We hope to publish a variety of formats within Agoriad, this includes the traditional academic papers and book reviews, but please also get in touch if you have other formats you would like us to consider: photo essays, poetry, visual art, audio.  

Please see below for CFP. If you have any queries about your project, feel free to reach out to the editorial team, we are happy to receive abstracts and enquires at this time and want to provide a supportive pathway to facilitate authors from submission to publication.  

Submission deadline: January 15th 2024

Submission details: TBC 

Agoriad: A Journal of Spatial Practice – Webinar.

Call for Papers

‘Indigenous Ontologies’

Couldn’t one shift to a perspective showing that the source of the most interesting concepts,  problems, entities and agents introduced into thought…is in the imaginative power of the societies – or, better, the peoples and collectives – that [we] propose to explain?

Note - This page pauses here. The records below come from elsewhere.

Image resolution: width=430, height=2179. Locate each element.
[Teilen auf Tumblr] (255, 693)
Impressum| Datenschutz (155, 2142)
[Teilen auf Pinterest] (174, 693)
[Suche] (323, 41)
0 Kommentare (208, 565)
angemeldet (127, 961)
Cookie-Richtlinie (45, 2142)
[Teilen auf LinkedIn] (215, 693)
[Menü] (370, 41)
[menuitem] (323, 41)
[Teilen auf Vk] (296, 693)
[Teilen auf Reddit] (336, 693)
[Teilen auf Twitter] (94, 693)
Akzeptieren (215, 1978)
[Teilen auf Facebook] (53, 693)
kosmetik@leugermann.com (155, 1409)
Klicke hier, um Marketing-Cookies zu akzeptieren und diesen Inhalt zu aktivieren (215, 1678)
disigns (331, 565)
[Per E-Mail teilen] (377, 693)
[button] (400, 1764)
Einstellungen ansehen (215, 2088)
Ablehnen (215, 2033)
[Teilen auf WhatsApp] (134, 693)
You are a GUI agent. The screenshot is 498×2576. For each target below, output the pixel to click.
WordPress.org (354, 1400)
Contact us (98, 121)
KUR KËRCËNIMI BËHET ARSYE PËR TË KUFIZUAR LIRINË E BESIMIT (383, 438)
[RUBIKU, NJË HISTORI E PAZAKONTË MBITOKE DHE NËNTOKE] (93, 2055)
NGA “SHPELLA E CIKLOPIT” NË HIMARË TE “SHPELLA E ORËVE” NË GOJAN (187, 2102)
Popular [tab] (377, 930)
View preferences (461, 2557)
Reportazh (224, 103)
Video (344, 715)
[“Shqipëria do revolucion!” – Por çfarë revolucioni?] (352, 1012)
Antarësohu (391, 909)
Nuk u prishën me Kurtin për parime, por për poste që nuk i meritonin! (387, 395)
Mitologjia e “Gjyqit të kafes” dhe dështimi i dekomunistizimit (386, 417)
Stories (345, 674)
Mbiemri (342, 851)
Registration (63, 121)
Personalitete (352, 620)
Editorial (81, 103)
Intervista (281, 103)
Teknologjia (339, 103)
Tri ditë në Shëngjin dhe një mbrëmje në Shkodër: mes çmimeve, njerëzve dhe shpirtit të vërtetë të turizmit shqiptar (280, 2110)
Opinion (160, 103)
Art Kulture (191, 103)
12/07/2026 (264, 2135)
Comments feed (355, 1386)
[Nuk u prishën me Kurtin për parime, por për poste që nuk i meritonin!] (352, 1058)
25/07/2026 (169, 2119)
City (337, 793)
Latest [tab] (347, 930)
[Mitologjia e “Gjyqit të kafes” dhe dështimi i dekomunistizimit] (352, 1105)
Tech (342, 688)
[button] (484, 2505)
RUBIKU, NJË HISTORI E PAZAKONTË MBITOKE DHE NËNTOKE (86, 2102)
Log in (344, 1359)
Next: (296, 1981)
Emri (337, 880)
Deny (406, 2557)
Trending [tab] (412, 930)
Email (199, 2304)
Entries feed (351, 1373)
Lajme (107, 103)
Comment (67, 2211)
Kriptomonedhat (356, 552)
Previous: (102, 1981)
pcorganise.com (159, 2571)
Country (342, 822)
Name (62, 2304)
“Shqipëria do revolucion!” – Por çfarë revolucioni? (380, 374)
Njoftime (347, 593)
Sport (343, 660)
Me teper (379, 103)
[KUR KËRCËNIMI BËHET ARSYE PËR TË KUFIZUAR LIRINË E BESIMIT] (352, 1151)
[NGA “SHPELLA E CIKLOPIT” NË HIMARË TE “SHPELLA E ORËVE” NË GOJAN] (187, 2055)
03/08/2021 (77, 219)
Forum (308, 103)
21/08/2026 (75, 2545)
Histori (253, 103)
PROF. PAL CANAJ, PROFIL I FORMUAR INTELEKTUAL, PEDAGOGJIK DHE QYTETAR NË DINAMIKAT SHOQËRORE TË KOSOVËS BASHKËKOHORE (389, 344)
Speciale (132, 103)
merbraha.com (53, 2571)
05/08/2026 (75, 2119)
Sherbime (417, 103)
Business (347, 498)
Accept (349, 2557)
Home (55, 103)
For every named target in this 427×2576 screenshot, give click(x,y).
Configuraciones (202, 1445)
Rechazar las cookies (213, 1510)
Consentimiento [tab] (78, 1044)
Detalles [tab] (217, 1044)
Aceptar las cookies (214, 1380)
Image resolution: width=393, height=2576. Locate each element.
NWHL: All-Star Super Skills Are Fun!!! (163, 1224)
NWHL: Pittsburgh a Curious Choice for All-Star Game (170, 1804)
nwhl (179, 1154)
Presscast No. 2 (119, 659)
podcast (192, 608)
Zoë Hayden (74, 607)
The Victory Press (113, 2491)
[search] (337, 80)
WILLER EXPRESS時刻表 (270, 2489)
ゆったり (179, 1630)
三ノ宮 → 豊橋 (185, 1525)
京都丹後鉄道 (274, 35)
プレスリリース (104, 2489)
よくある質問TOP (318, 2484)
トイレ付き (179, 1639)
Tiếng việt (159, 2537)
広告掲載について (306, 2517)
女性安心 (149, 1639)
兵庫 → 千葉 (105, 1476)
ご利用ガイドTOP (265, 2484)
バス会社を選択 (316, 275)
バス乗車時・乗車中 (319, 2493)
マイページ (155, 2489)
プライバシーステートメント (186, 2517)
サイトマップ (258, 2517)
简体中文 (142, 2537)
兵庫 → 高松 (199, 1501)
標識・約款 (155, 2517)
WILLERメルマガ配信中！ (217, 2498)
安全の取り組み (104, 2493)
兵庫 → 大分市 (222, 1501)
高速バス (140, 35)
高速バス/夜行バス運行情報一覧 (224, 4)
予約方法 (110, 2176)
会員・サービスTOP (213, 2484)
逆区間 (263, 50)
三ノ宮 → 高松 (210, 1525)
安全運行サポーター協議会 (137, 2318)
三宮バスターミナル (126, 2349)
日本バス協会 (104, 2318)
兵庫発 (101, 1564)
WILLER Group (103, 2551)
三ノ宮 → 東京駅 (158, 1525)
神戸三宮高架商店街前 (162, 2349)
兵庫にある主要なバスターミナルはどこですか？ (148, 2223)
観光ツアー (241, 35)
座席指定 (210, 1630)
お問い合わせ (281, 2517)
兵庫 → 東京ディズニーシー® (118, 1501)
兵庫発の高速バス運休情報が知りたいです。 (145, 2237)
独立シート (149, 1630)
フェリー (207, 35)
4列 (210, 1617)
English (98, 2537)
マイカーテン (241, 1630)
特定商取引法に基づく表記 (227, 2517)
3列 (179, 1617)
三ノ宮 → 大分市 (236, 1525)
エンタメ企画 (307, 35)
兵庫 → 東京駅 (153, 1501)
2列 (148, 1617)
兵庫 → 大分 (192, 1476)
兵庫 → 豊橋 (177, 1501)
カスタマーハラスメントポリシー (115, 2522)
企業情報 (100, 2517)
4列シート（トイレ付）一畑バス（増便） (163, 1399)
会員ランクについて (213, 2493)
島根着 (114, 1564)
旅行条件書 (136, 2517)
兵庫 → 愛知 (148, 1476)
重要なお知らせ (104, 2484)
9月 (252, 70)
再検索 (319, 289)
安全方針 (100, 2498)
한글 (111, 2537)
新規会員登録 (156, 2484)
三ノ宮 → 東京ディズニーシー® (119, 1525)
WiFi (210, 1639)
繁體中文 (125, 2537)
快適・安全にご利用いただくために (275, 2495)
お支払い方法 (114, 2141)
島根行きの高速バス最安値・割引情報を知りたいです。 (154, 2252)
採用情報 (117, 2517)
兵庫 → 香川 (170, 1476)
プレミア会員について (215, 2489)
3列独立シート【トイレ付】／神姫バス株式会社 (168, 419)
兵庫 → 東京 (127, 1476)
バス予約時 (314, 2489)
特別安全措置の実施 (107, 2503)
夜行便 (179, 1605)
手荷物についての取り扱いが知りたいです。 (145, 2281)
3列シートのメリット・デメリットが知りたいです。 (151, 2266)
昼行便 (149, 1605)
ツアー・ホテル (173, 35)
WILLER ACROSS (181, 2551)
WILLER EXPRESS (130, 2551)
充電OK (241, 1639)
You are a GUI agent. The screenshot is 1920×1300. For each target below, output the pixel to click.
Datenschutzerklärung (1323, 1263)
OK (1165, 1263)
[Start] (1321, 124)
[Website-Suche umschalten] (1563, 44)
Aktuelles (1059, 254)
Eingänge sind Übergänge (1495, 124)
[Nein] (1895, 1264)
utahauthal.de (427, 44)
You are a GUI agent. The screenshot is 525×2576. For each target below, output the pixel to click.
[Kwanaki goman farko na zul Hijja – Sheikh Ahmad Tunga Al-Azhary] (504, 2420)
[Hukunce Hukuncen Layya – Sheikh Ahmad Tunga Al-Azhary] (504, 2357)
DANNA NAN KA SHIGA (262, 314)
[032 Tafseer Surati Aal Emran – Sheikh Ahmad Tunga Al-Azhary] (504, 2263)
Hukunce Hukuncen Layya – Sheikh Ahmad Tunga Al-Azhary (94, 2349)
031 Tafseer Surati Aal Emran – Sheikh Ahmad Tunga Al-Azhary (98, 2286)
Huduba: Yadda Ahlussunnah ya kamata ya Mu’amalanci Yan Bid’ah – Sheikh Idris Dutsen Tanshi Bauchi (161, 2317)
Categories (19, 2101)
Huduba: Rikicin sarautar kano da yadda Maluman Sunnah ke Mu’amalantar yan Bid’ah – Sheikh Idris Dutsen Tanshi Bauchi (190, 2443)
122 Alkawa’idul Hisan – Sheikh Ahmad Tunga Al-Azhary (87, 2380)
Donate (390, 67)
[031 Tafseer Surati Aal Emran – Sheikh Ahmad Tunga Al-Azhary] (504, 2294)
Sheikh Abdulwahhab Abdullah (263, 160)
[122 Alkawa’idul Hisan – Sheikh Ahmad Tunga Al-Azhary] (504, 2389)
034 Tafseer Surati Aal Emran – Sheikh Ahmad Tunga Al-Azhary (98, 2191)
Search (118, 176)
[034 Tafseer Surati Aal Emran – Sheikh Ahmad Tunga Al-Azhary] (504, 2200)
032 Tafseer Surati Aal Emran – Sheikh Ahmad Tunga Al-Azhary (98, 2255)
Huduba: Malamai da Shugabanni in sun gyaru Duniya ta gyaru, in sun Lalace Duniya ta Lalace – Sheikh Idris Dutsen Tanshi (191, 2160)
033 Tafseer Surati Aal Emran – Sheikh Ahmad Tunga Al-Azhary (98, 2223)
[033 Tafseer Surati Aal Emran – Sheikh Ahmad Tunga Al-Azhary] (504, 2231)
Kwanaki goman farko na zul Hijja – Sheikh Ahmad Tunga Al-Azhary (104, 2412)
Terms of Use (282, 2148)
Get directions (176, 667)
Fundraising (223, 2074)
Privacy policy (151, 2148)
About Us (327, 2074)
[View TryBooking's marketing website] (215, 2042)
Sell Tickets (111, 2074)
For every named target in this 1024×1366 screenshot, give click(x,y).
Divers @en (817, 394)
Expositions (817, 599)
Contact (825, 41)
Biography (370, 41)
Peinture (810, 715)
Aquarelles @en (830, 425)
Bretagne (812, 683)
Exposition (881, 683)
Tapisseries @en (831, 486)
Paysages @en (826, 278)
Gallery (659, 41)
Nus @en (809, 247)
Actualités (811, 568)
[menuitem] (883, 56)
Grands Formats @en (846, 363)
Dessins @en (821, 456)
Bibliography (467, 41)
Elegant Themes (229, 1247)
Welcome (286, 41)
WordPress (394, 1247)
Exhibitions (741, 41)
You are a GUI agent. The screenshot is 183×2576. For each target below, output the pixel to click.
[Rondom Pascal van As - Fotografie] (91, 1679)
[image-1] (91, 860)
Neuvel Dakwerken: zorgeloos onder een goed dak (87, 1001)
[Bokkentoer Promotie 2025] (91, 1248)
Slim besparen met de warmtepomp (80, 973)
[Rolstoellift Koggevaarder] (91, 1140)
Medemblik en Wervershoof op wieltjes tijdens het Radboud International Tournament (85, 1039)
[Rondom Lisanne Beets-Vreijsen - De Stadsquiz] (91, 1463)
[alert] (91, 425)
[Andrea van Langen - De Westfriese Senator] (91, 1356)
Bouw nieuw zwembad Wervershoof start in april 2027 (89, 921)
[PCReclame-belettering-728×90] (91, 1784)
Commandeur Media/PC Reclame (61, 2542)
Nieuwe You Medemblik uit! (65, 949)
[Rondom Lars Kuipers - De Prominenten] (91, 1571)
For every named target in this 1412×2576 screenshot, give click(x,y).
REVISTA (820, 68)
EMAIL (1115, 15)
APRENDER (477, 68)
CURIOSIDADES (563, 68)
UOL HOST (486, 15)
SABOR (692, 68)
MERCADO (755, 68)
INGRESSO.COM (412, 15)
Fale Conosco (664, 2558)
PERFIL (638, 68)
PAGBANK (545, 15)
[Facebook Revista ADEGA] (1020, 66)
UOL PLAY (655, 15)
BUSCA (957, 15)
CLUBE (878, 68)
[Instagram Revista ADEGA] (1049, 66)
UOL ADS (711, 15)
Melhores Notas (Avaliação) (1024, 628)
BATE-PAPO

Viveiros de Castro, Cannibal Metaphysics

In a period where geographic scholarship is reflecting on its colonial legacy, and attempting to decolonise its worldviews and mindsets, many scholars have turned to indigenous ontologies as a potential alternative to the dominance of scholarship rooted in European perspectives. Yet such an approach raises a number of thorny questions. While the anthropologist Eduardo Viveiros de Castro tells us that there is much to be learned from indigenous thought, he is also reticent to ascribe certain modes of thinking as belonging to others in an endogenous and essentialist manner. Such a caution would seem to raise questions about our key terms. Indigeneity always bears the trace of primordialism and ontology similarly suggests something ‘essential’. Thus, how are we to acknowledge the radically different thinking of others – and its potential to open our presumptions, concepts, and modes of knowledge production – without falling into these traps? How do we recognise certain ontologies as ‘alternative’ (and even emancipatory) without naming those ontologies and (in the process) identifying them as ‘theirs’ and not ‘ours’? Are we not in danger of (yet again) ascribing certain characteristics to those that are different and of reserving other characteristics for ourselves and those who are like us? And if so, how to avoid this being yet another form of colonial appropriation? The aim of this issue of Agoriad is to explore the conceptual potential and problems that emerge when engaging with indigenous thought. We welcome submissions from Geography and cognate disciplines that explore how the ideas, concepts, and world understandings of others open up complex conversations about difference and deepens (rather than escapes) the problem of what it means to decolonise thought in the twenty-first century.